Docker Setup and Usage

We provide a Dockerfile to create a fully configured environment that includes all dependencies, including a custom-built FFmpeg with NVIDIA acceleration. This is the recommended way to ensure reproducibility and avoid environment-related issues.

Before you begin, ensure your system environment is similar to the configuration below. Version matching is crucial for a successful compilation. The GPU needs to support HEVC; refer to the NVIDIA NVDEC Support Matrix.

Prerequisites: Setting up the Host Environment

Before building and running the Docker container, your host machine must be configured to support GPU access for Docker.

  1. NVIDIA Drivers: Ensure you have the latest NVIDIA drivers installed. You can verify this by running nvidia-smi.

  2. Docker Engine: Install Docker on your system. Follow the official instructions at docs.docker.com/engine/install/.
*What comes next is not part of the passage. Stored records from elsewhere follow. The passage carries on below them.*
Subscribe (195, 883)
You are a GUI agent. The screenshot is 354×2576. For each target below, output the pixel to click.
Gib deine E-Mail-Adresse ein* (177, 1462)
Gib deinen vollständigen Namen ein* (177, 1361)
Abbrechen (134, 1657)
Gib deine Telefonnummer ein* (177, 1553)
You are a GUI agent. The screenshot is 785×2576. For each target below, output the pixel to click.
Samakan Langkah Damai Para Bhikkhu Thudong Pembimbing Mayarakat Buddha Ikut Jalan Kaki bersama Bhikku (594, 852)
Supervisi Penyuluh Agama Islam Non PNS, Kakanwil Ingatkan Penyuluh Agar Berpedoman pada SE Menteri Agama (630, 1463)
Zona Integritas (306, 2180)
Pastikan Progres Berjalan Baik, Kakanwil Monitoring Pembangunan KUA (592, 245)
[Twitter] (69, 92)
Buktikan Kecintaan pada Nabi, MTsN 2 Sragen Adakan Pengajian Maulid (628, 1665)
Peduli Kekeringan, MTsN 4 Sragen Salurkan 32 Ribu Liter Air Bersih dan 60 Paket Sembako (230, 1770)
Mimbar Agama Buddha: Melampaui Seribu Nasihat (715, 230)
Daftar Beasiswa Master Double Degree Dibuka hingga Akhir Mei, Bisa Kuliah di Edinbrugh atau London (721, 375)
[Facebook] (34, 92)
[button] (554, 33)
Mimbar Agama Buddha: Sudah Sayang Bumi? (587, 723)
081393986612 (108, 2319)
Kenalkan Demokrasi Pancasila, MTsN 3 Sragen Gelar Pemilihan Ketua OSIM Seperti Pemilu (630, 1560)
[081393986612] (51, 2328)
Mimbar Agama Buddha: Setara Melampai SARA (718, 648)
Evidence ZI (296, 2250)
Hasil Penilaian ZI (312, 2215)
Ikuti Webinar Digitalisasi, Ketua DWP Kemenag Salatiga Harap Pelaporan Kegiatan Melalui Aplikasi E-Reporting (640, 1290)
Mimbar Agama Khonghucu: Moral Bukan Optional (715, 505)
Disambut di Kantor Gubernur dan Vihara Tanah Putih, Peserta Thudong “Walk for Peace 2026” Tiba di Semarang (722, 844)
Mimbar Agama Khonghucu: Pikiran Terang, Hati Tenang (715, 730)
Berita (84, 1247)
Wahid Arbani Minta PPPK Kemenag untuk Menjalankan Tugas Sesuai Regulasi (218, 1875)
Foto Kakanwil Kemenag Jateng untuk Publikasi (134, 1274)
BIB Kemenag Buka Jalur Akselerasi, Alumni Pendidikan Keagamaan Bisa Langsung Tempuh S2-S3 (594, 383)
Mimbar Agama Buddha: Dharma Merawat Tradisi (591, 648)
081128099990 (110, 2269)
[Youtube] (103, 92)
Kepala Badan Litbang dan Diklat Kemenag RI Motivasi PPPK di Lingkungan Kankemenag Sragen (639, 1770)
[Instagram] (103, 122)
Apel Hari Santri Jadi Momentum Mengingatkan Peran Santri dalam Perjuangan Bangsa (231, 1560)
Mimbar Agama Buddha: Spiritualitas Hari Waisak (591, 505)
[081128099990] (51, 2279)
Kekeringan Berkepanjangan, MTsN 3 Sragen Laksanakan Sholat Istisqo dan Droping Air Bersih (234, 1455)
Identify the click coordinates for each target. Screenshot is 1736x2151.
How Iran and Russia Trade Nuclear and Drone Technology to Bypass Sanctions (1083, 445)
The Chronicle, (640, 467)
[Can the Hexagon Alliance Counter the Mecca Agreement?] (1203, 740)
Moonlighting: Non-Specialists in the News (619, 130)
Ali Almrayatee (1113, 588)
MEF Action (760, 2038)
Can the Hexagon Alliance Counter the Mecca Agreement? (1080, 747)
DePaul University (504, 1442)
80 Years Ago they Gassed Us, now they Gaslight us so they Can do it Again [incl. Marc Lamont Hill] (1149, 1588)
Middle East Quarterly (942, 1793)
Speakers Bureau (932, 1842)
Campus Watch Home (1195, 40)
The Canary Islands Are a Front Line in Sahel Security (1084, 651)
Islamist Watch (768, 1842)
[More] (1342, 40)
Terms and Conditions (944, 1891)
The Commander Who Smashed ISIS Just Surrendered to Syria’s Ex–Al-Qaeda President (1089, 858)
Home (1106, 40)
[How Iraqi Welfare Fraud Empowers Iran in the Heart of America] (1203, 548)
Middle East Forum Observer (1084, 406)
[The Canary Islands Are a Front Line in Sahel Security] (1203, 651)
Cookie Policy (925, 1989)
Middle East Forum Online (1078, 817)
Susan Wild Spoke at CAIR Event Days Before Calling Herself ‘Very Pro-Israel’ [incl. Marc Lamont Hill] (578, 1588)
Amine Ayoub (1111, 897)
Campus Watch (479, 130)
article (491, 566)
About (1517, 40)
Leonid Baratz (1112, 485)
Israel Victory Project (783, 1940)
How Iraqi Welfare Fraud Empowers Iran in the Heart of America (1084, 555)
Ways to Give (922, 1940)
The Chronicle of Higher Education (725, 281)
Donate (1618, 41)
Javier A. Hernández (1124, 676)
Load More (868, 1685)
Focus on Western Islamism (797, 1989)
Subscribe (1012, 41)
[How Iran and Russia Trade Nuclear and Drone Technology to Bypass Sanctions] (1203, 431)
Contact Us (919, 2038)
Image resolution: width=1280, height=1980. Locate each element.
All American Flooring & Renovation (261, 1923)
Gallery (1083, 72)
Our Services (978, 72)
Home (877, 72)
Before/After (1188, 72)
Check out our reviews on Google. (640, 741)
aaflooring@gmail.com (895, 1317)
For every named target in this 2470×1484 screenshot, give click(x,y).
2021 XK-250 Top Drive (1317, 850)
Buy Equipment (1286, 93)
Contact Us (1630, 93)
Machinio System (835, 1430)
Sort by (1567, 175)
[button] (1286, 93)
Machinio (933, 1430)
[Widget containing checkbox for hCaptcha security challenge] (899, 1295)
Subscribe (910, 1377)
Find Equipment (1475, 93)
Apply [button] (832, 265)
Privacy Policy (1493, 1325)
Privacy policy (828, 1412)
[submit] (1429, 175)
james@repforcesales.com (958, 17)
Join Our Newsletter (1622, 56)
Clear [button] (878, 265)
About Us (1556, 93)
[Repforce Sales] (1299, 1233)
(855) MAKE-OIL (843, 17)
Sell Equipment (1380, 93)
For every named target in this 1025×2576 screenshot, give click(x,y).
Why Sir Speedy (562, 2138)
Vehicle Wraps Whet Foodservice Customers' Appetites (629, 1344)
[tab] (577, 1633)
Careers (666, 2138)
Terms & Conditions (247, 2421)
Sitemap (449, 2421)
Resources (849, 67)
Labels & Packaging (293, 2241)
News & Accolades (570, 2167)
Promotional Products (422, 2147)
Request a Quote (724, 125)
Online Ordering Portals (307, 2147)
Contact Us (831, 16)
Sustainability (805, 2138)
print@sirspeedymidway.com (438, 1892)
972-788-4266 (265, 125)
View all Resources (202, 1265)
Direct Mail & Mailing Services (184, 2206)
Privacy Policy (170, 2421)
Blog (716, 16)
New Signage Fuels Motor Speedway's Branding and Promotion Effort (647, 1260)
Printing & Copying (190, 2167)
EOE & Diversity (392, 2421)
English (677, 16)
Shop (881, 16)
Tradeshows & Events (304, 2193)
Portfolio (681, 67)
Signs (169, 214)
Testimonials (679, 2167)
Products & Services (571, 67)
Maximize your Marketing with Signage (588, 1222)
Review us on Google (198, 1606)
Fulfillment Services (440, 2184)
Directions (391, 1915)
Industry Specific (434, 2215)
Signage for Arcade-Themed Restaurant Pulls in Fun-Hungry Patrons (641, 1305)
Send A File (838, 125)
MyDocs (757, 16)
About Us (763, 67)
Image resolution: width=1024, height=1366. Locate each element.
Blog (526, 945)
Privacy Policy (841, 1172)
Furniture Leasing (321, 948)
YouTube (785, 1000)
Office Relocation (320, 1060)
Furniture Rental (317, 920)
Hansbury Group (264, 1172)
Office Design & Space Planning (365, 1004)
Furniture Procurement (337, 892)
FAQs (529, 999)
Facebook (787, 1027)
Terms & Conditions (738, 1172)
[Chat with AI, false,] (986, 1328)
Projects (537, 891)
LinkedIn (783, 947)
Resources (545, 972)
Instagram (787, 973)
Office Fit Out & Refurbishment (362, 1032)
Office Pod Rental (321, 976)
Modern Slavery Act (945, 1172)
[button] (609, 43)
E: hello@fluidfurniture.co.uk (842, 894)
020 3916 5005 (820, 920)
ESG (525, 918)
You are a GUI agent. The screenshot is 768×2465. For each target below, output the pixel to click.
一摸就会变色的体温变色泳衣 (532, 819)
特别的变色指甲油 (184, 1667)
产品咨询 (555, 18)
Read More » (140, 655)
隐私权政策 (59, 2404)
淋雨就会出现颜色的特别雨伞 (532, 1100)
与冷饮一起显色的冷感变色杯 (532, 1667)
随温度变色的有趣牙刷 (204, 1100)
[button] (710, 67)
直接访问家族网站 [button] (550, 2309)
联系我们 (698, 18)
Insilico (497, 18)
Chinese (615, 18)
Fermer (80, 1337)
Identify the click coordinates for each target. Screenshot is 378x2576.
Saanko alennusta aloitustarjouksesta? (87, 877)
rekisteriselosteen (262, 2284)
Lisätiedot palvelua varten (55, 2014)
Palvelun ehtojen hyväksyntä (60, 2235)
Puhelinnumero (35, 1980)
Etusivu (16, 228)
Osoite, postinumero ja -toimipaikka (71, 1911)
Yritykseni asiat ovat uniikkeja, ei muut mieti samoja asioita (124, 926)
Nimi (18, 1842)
  3. NVIDIA Container Toolkit: This toolkit allows Docker containers to access the host's NVIDIA GPU. Install it using the following commands (for Debian/Ubuntu): To run docker containers with GPU support you have to install the nvidia container toolkit.

    # Add the GPG key
    curl -fsSL https://nvidia.github.io/libnvidia-container/gpgkey | sudo gpg --dearmor -o /usr/share/keyrings/nvidia-container-toolkit-keyring.gpg
    
    # Add the repository
    curl -s -L https://nvidia.github.io/libnvidia-container/stable/deb/nvidia-container-toolkit.list | \
      sed 's#deb https://#deb [signed-by=/usr/share/keyrings/nvidia-container-toolkit-keyring.gpg] https://#g' | \
      sudo tee /etc/apt/sources.list.d/nvidia-container-toolkit.list
    
    # Update package lists and install the toolkit
    sudo apt-get install -y \
      nvidia-container-toolkit=${NVIDIA_CONTAINER_TOOLKIT_VERSION} \
      nvidia-container-toolkit-base=${NVIDIA_CONTAINER_TOOLKIT_VERSION} \
      libnvidia-container-tools=${NVIDIA_CONTAINER_TOOLKIT_VERSION} \
      libnvidia-container1=${NVIDIA_CONTAINER_TOOLKIT_VERSION}
    
    # Configure Docker to use the NVIDIA runtime
    sudo nvidia-ctk runtime configure --runtime=containerd
    
    # Restart the Docker daemon to apply the changes
    sudo systemctl restart containerd

    For other operating systems, please refer to the official NVIDIA documentation.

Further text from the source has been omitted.